JOB ITEM >> Render the lines of the listing below as a JSON list of strings, one string per line, with blank lines left out. Begin at the line that has "Describe the element at coordinates (759, 458)" and stop after the line that has "y-tick-label: 50 is".

Data records
-------
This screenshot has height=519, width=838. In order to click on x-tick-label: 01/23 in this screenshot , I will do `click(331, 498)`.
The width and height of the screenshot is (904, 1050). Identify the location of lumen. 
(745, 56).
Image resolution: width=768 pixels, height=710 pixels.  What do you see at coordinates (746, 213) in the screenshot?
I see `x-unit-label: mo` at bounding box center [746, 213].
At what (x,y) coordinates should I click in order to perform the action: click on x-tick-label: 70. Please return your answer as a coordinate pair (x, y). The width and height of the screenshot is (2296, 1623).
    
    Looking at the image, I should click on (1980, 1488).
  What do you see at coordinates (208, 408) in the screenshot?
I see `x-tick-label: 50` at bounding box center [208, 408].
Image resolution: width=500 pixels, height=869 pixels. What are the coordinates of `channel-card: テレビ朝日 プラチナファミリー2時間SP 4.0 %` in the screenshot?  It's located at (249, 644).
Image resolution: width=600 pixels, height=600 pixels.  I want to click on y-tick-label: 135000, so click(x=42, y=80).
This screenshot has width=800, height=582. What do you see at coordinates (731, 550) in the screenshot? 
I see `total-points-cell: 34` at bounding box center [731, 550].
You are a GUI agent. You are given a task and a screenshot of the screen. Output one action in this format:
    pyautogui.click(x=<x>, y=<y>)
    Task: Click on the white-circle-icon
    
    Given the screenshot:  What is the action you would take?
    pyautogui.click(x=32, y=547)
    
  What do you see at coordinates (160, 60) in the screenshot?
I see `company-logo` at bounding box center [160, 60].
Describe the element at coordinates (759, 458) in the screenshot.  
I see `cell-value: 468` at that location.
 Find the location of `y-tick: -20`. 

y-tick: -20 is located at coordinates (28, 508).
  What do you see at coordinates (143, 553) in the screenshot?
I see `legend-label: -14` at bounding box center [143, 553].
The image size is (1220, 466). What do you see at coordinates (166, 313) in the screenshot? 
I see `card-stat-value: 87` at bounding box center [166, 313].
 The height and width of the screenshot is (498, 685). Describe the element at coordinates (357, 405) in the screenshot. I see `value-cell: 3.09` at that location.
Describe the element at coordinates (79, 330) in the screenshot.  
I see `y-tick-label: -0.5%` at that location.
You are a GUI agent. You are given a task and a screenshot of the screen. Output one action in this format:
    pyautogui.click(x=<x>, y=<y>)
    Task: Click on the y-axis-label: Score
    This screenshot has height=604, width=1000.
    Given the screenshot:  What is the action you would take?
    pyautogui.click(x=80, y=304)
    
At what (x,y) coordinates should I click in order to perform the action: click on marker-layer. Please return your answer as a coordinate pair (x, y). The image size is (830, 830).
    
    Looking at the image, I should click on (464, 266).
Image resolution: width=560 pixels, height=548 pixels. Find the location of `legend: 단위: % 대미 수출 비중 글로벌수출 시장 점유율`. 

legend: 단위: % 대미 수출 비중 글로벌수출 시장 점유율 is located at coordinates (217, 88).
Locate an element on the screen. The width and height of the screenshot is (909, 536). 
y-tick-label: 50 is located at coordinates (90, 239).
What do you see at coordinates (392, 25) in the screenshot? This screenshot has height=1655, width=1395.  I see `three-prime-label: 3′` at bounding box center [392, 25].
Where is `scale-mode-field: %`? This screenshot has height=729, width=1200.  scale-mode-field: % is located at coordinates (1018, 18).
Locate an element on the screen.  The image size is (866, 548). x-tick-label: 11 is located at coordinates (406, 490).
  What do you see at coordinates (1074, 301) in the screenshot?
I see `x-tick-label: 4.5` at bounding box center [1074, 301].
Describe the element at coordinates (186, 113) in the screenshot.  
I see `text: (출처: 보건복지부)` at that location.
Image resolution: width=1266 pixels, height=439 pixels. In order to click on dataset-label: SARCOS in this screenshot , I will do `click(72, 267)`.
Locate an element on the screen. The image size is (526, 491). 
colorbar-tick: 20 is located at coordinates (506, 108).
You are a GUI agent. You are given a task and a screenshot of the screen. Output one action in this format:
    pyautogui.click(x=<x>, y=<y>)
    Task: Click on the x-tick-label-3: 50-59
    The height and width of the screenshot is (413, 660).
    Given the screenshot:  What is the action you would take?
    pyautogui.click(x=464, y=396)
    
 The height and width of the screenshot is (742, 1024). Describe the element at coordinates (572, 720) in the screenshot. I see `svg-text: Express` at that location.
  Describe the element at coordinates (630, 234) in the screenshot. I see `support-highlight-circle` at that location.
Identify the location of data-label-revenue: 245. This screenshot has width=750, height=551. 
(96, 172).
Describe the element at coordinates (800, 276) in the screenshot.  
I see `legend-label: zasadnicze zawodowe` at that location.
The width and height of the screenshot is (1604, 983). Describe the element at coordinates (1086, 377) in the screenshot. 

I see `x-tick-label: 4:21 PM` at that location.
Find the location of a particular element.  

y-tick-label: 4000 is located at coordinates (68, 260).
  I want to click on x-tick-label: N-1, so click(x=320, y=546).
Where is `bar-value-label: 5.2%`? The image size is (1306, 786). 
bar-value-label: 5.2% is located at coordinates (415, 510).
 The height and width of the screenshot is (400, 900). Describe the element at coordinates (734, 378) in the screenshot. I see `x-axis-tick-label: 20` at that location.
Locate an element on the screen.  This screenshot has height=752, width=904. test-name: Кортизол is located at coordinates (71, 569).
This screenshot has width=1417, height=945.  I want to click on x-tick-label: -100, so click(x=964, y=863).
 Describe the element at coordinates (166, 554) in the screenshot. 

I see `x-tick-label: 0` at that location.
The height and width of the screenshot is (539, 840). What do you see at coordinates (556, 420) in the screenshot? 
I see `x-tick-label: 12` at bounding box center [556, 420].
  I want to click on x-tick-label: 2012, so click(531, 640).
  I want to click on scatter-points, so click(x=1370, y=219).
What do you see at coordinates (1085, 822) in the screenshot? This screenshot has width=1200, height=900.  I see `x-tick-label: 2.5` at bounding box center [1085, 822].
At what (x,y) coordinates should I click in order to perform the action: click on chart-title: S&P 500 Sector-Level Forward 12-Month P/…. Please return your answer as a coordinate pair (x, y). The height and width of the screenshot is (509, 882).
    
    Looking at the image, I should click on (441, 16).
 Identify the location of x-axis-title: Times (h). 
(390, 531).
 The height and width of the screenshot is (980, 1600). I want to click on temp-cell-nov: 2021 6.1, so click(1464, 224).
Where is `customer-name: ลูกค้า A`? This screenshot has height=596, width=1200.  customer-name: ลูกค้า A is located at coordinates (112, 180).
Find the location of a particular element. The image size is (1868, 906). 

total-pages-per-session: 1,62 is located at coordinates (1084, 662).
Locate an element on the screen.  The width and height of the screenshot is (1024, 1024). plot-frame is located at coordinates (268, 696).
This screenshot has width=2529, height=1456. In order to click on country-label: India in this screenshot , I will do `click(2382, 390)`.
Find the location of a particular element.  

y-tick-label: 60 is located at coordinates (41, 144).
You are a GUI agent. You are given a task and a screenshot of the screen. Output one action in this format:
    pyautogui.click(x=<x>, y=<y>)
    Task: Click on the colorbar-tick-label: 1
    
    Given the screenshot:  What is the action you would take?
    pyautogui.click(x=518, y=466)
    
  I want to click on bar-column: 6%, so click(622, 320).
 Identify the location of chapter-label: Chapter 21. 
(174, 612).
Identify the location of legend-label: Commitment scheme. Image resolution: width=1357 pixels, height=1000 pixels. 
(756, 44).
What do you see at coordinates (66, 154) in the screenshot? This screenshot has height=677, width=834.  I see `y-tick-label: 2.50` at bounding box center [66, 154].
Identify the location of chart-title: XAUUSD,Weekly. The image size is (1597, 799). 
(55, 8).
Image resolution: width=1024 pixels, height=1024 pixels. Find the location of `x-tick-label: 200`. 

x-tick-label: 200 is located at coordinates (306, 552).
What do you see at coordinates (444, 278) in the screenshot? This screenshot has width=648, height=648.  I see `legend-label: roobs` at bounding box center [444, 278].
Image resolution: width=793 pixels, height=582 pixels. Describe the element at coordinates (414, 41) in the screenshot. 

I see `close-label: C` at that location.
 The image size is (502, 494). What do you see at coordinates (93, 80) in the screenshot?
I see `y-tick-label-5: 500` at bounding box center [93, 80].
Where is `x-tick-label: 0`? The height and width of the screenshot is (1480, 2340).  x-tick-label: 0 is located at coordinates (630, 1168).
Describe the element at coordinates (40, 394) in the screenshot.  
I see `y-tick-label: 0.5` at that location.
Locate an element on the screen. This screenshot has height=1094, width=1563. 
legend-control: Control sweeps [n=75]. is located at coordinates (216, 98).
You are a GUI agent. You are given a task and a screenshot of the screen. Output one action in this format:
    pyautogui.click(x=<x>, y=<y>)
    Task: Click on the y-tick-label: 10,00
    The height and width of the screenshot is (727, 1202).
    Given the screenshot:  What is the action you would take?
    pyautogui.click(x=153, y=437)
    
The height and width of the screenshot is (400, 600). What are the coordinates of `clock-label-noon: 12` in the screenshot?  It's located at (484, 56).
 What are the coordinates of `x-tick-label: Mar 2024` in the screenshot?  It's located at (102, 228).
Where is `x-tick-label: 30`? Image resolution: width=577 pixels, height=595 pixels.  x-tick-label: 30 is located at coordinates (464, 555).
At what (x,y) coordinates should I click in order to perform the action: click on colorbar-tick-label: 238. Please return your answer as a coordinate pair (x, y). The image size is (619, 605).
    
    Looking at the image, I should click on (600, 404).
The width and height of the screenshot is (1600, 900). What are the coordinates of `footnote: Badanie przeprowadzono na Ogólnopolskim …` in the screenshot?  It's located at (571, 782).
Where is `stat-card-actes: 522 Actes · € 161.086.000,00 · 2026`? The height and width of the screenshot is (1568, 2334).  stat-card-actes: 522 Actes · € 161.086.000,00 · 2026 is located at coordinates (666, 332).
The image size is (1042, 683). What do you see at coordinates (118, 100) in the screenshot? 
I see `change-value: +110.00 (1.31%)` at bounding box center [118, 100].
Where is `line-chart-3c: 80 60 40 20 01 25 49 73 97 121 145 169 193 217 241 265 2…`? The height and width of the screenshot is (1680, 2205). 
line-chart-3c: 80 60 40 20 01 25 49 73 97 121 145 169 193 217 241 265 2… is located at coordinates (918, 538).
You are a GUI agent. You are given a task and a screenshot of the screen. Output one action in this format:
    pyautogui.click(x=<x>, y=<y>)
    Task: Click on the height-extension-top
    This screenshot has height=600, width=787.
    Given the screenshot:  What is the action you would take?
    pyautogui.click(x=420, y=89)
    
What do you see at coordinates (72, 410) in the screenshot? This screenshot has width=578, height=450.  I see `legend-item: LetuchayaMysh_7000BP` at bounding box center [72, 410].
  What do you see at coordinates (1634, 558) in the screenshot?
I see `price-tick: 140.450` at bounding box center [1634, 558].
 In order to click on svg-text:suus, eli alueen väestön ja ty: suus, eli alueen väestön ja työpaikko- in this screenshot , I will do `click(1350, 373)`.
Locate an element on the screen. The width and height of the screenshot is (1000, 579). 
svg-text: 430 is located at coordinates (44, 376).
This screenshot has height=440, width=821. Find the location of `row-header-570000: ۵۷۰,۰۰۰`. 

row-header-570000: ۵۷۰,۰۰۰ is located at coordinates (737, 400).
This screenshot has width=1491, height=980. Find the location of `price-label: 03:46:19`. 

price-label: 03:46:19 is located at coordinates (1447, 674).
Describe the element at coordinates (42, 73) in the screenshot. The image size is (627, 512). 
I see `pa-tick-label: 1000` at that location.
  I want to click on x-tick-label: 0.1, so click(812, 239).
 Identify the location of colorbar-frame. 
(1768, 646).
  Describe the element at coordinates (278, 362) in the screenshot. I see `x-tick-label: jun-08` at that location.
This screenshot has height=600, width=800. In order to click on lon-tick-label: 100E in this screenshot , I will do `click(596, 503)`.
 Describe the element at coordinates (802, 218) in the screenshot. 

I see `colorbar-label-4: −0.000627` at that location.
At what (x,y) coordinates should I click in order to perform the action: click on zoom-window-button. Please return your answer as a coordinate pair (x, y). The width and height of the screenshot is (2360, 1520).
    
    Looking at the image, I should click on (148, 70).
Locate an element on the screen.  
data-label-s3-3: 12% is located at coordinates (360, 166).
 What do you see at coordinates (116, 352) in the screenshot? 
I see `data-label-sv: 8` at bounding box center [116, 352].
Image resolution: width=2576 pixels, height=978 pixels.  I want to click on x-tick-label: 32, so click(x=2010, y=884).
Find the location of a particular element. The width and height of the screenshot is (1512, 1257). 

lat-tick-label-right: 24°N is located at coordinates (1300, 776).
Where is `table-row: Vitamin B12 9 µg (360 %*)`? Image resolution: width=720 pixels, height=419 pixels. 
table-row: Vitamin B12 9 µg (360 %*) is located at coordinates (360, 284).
-------
EXPECTED ANSWER >>
[
  "Describe the element at coordinates (759, 458) in the screenshot.  ",
  "I see `cell-value: 468` at that location.",
  " Find the location of `y-tick: -20`. ",
  "y-tick: -20 is located at coordinates (28, 508).",
  "  What do you see at coordinates (143, 553) in the screenshot?",
  "I see `legend-label: -14` at bounding box center [143, 553].",
  "The image size is (1220, 466). What do you see at coordinates (166, 313) in the screenshot? ",
  "I see `card-stat-value: 87` at bounding box center [166, 313].",
  " The height and width of the screenshot is (498, 685). Describe the element at coordinates (357, 405) in the screenshot. I see `value-cell: 3.09` at that location.",
  "Describe the element at coordinates (79, 330) in the screenshot.  ",
  "I see `y-tick-label: -0.5%` at that location.",
  "You are a GUI agent. You are given a task and a screenshot of the screen. Output one action in this format:",
  "    pyautogui.click(x=<x>, y=<y>)",
  "    Task: Click on the y-axis-label: Score",
  "    This screenshot has height=604, width=1000.",
  "    Given the screenshot:  What is the action you would take?",
  "    pyautogui.click(x=80, y=304)",
  "At what (x,y) coordinates should I click in order to perform the action: click on marker-layer. Please return your answer as a coordinate pair (x, y). The image size is (830, 830).",
  "    Looking at the image, I should click on (464, 266).",
  "Image resolution: width=560 pixels, height=548 pixels. Find the location of `legend: 단위: % 대미 수출 비중 글로벌수출 시장 점유율`. ",
  "legend: 단위: % 대미 수출 비중 글로벌수출 시장 점유율 is located at coordinates (217, 88).",
  "Locate an element on the screen. The width and height of the screenshot is (909, 536). ",
  "y-tick-label: 50 is located at coordinates (90, 239)."
]